_Set problem_
Please answer from the bug report below: why was the longhorn-driver-deployer crashlooping?

_Selected excerpt_
══════════════════════════════
-
Notifications
You must be signed in to change notification settings - Fork 54
Description
Current Behaviour
The testing-framework failed because some pods in the longhorn-system weren't running.
2025-12-11T11:46:41Z ERR claudie_test.go:138 > Error in test sets test-set1 error="error while performing additional test for manifest 1.yaml from test-set1 : error while checking if all pods from longhorn-system are ready in cluster ts1-ovh-cluster-test-set-no1: pods in longhorn-system took too long to initialize in cluster ts1-ovh-cluster-test-set-no1" module=testing-framework
Specifically, the longhorn-driver-deployer was crashlooping because the kubelet on a node running this pod didn't have a server certificate.
══════════════════════════════
_Information supplied_
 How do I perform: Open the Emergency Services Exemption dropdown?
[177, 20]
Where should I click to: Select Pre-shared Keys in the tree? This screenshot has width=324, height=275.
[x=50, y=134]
══════════════════════════════
_Response_
The kubelet on a node running that pod didn't have a server certificate.